Thanks for any help.
skier219
February 25, 2006
Member since 01/8/2005 🔗
1,318 posts
What is her skiing level / style? Does she make parallel turns and carve? There are some great-women's specific skis available nowadays, across the whole range of skill/price. The K2 "Luv" series covers a wide range. We got some Blizzard Esprit skis for my wife last year, and those have been great. Her sister got some Atomic Balanze 3.1 skis, with integrated bindings, and those have worked out well too. Both of those skis are beginner-intermediate, for people learning to carve. If your wife already carves, you can go higher up the model line.

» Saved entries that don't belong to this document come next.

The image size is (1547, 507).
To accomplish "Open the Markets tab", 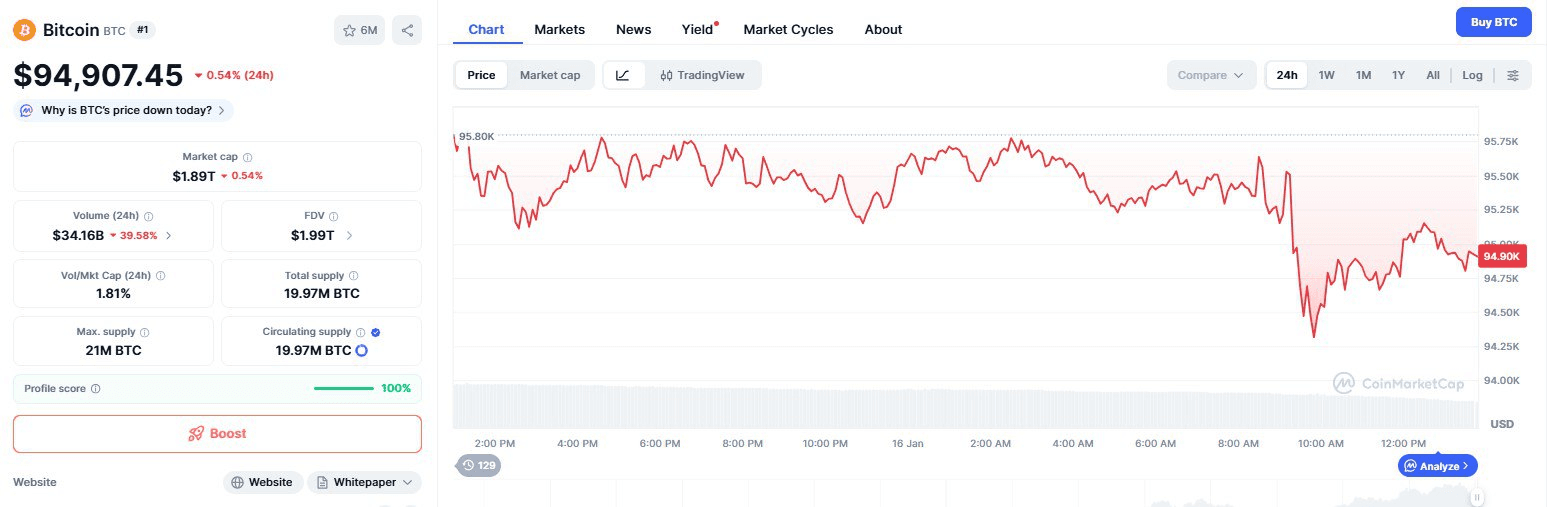I will 560,29.
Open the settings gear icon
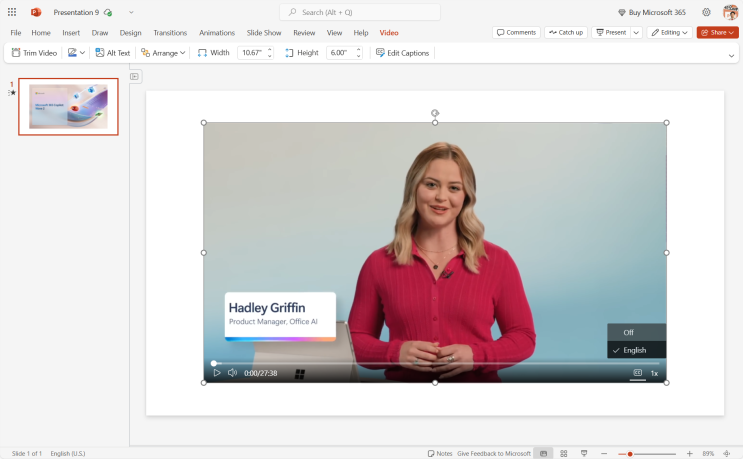The height and width of the screenshot is (459, 743). (x=706, y=12)
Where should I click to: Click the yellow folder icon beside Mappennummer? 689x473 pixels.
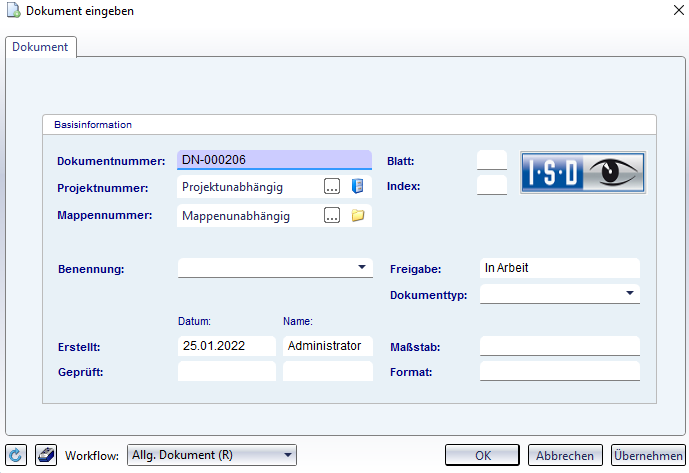coord(358,215)
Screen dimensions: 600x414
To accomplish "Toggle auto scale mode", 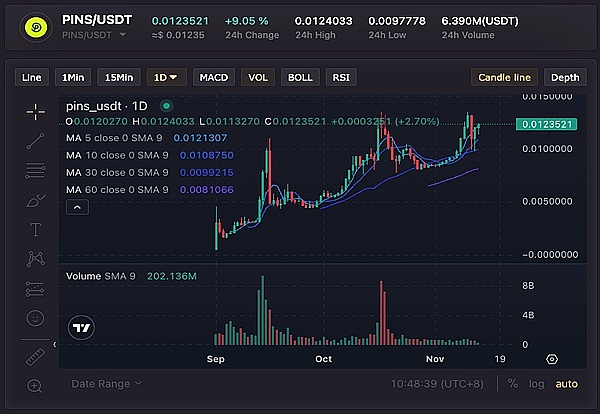I will (567, 383).
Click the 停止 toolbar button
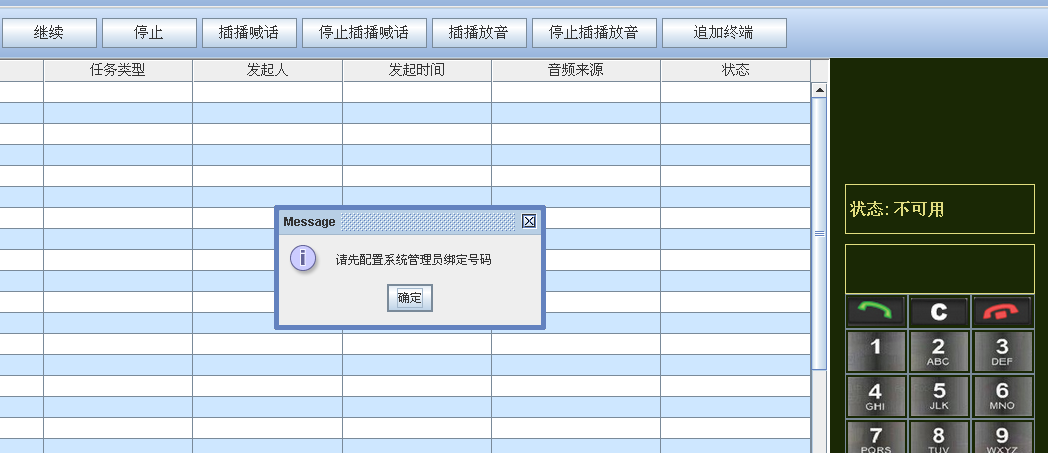 click(149, 33)
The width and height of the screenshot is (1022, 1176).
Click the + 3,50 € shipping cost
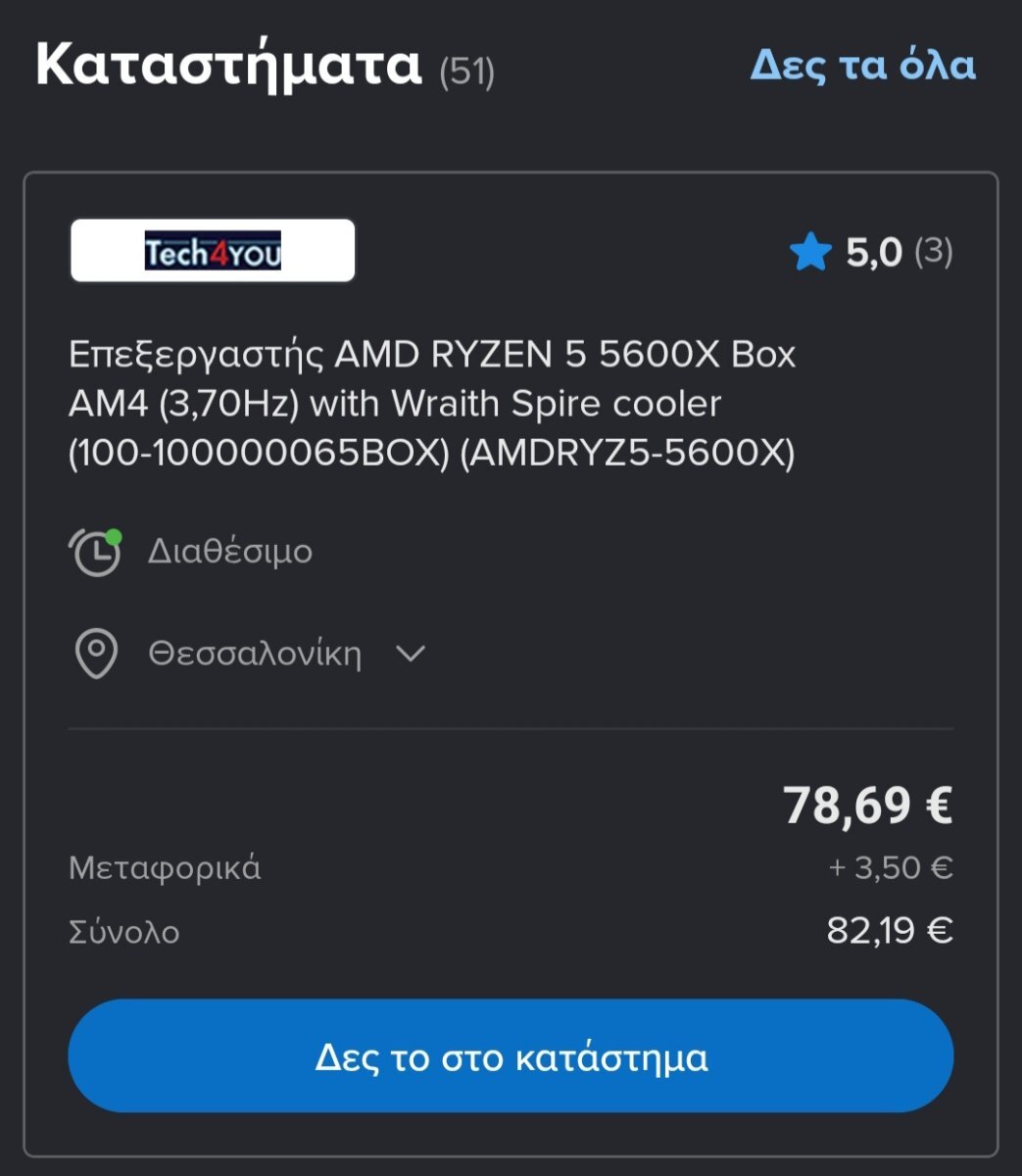(890, 867)
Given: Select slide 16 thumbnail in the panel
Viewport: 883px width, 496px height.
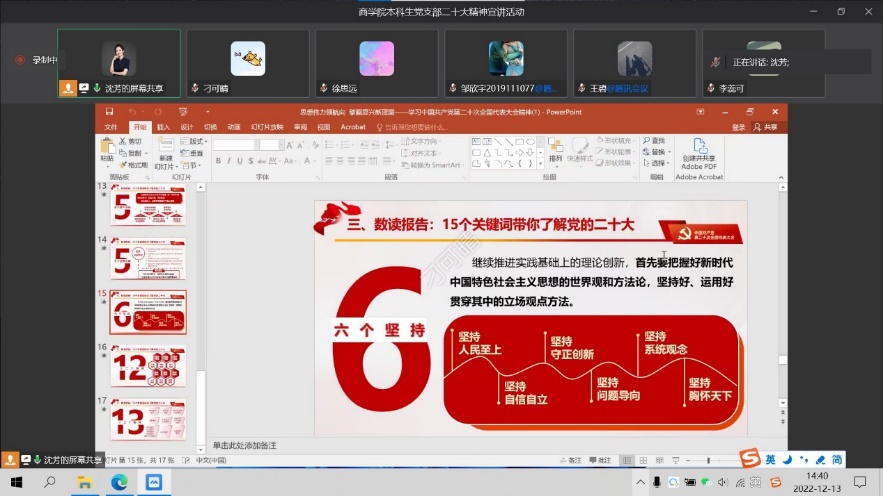Looking at the screenshot, I should 147,365.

Here are some women's skis, 40% off:

http://www.sierrasnowboard.com/browse.cfm/2,198.html

(I have bought from this shop before, they are good)

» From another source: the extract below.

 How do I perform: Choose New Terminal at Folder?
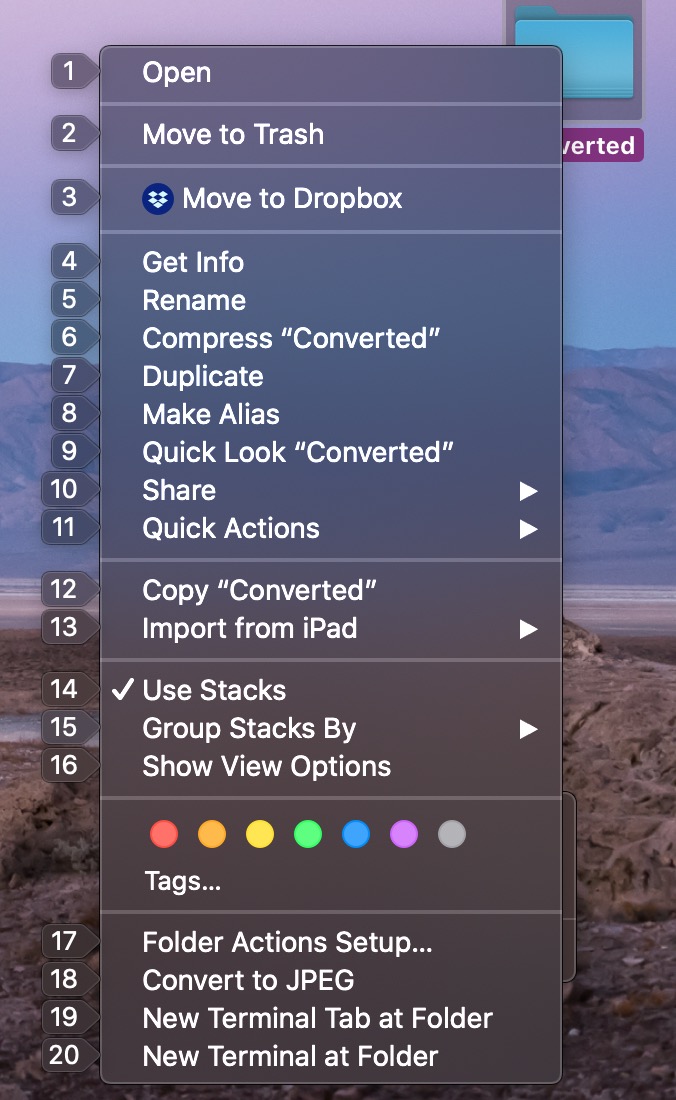pos(290,1056)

Also check www.ski-depot.com and www.untracked.com.

Women's specific skis tend to have a softer flex than men's/unisex skis of the same size, so they are more amenable to women's skiing styles.

Craig
Murphy
February 25, 2006
Member since 09/13/2004 🔗
618 posts
Quote:

What is her skiing level / style? Does she make parallel turns and carve? There are some great-women's specific skis available nowadays, across the whole range of skill/price. The K2 "Luv" series covers a wide range. We got some Blizzard Esprit skis for my wife last year, and those have been great. Her sister got some Atomic Balanze 3.1 skis, with integrated bindings, and those have worked out well too. Both of those skis are beginner-intermediate, for people learning to carve. If your wife already carves, you can go higher up the model line.

Here are some women's skis, 40% off:

http://www.sierrasnowboard.com/browse.cfm/2,198.html

(I have bought from this shop before, they are good)

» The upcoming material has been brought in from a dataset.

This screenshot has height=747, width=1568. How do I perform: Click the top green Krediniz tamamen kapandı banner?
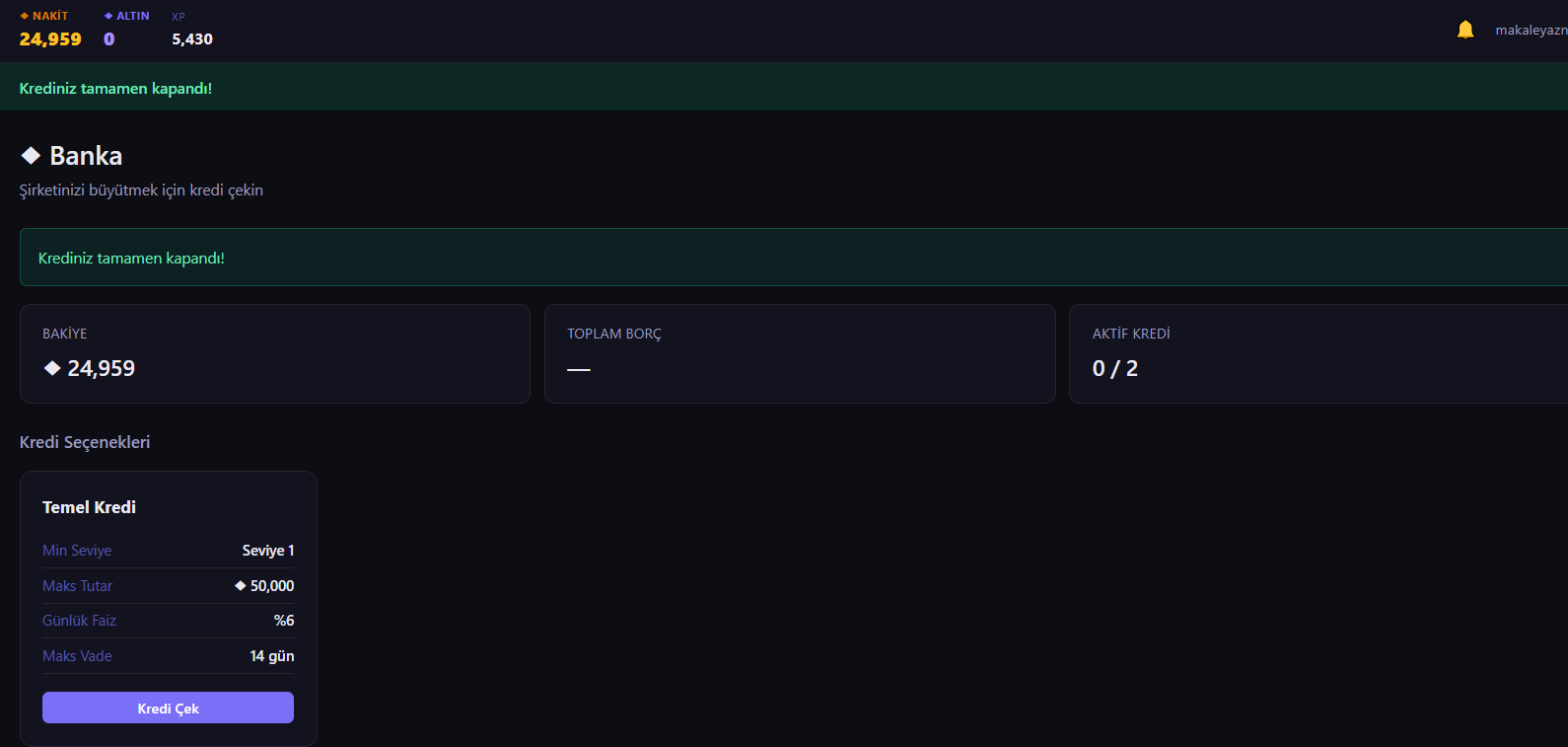pyautogui.click(x=784, y=87)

Also check www.ski-depot.com and www.untracked.com.

Women's specific skis tend to have a softer flex than men's/unisex skis of the same size, so they are more amenable to women's skiing styles.

Craig




I'm not a skier and never have been so I'm probably not the best judge of skill level. She does keep her skies parallel and reasonably close together through most turns. She probably has the skill to be an intermediate but lacks the confidence and recent experience.

She's more athletic than your average woman and could be a strong skier with some practice so a ski she could grow into would be good but without being too much ski for her right now.

As far as price, I'm thinking the $300 - $500 range. Thanks for the link. I was pleasantly surprised by most of the prices.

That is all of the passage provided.